Hexathele para
- Conservation status: Data Deficient (NZ TCS)

Scientific classification
- Kingdom: Animalia
- Phylum: Arthropoda
- Subphylum: Chelicerata
- Class: Arachnida
- Order: Araneae
- Infraorder: Mygalomorphae
- Family: Hexathelidae
- Genus: Hexathele
- Species: H. para
- Binomial name: Hexathele para Forster, 1968

= Hexathele para =

- Authority: Forster, 1968
- Conservation status: DD

Species of spider

Hexathele para is a species of mygalomorph spider endemic to New Zealand.

==Taxonomy==
This species was described in 1968 by Ray Forster from female and male specimens collected in Taranaki. The holotype is stored in Otago Museum.

==Description==
The female is recorded at 18.8mm in length. The carapace and legs are dark brown. The abdomen is pale yellow dorsally with 4-5 chevron patterns.
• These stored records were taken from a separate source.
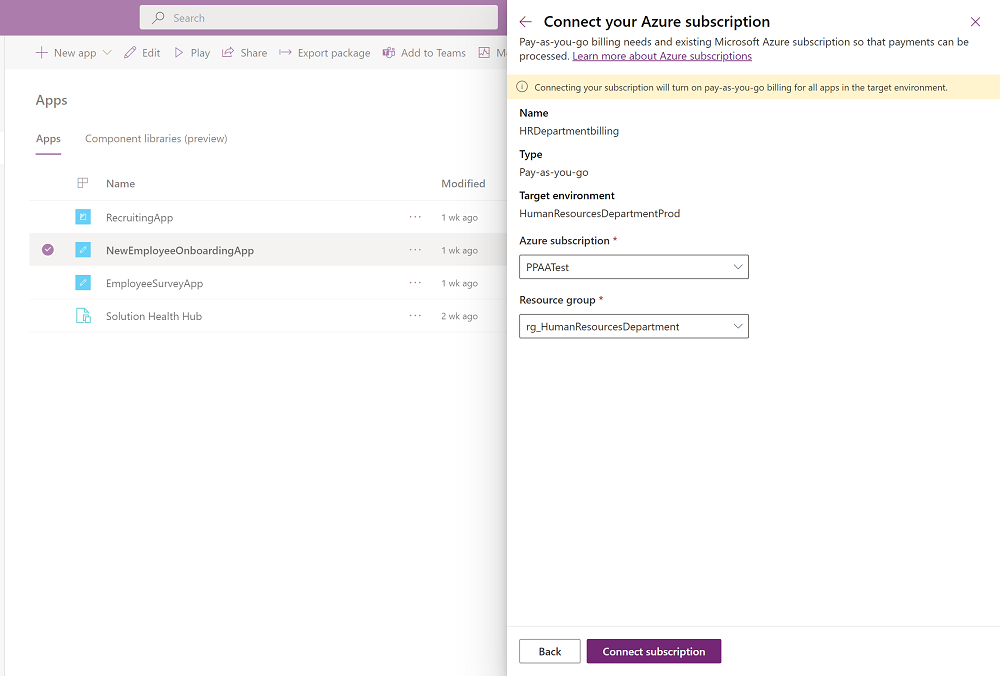This screenshot has height=676, width=1000.
Task: Click the EmployeeSurveyApp app icon
Action: point(83,283)
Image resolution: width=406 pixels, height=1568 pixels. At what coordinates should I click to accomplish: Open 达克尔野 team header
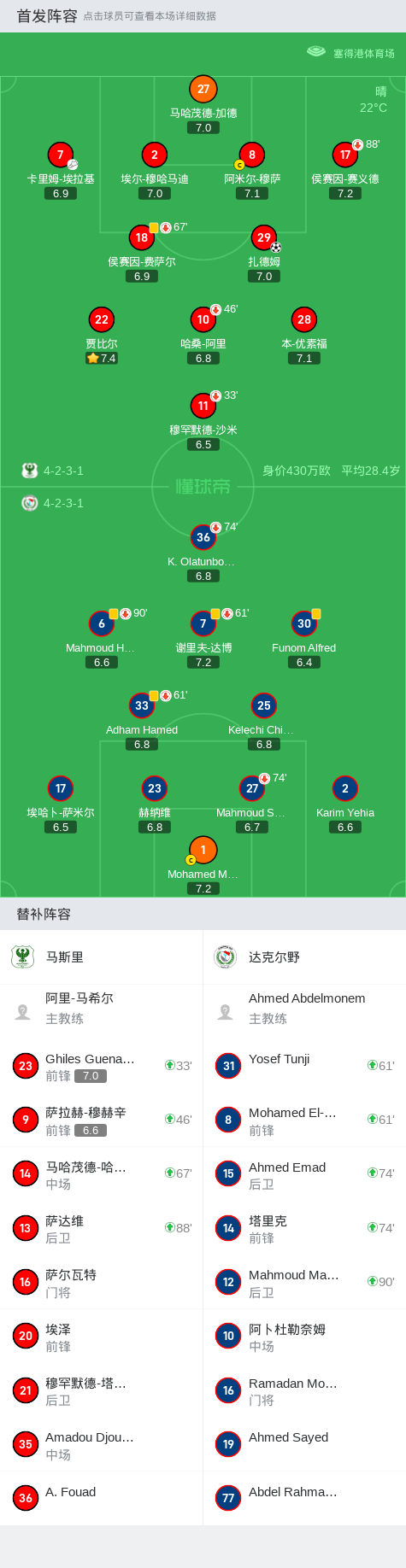pos(304,957)
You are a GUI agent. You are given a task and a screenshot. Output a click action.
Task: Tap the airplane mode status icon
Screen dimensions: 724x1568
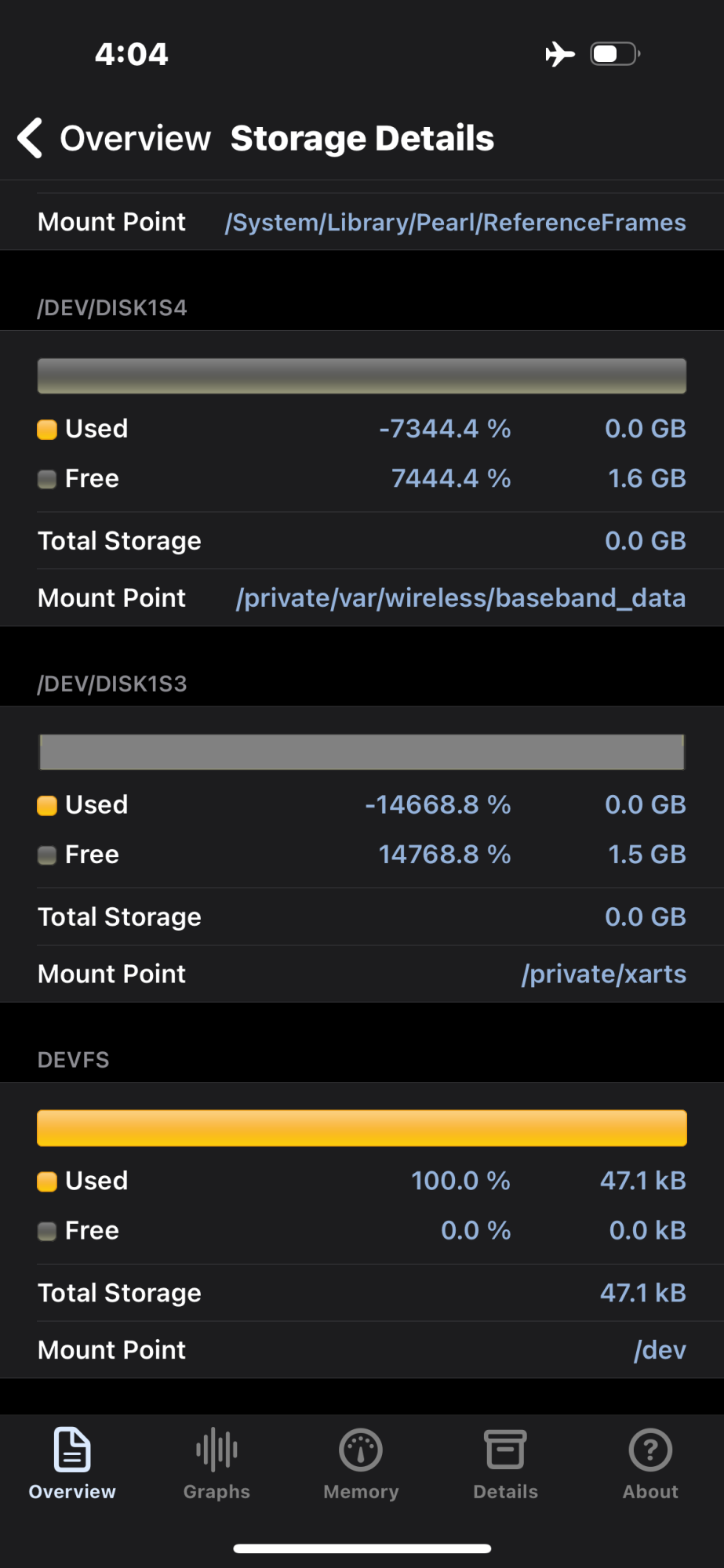[x=560, y=54]
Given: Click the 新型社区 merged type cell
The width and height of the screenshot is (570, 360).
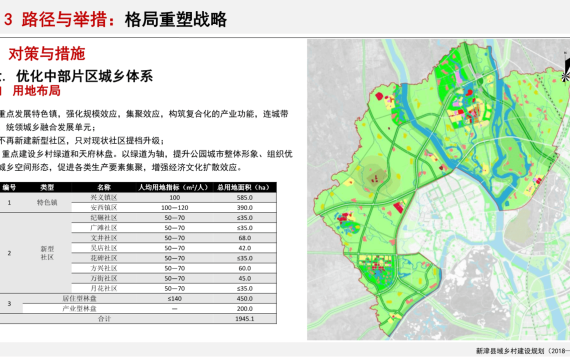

The male is identical except in the male leg modifications of typical of Hexathele.

==Distribution==
This species is only known from Taranaki, New Zealand.

==Conservation status==
Under the New Zealand Threat Classification System, this species is listed as Data Deficient with the qualifiers of "Data Poor: Size" and "Data Poor: Trend".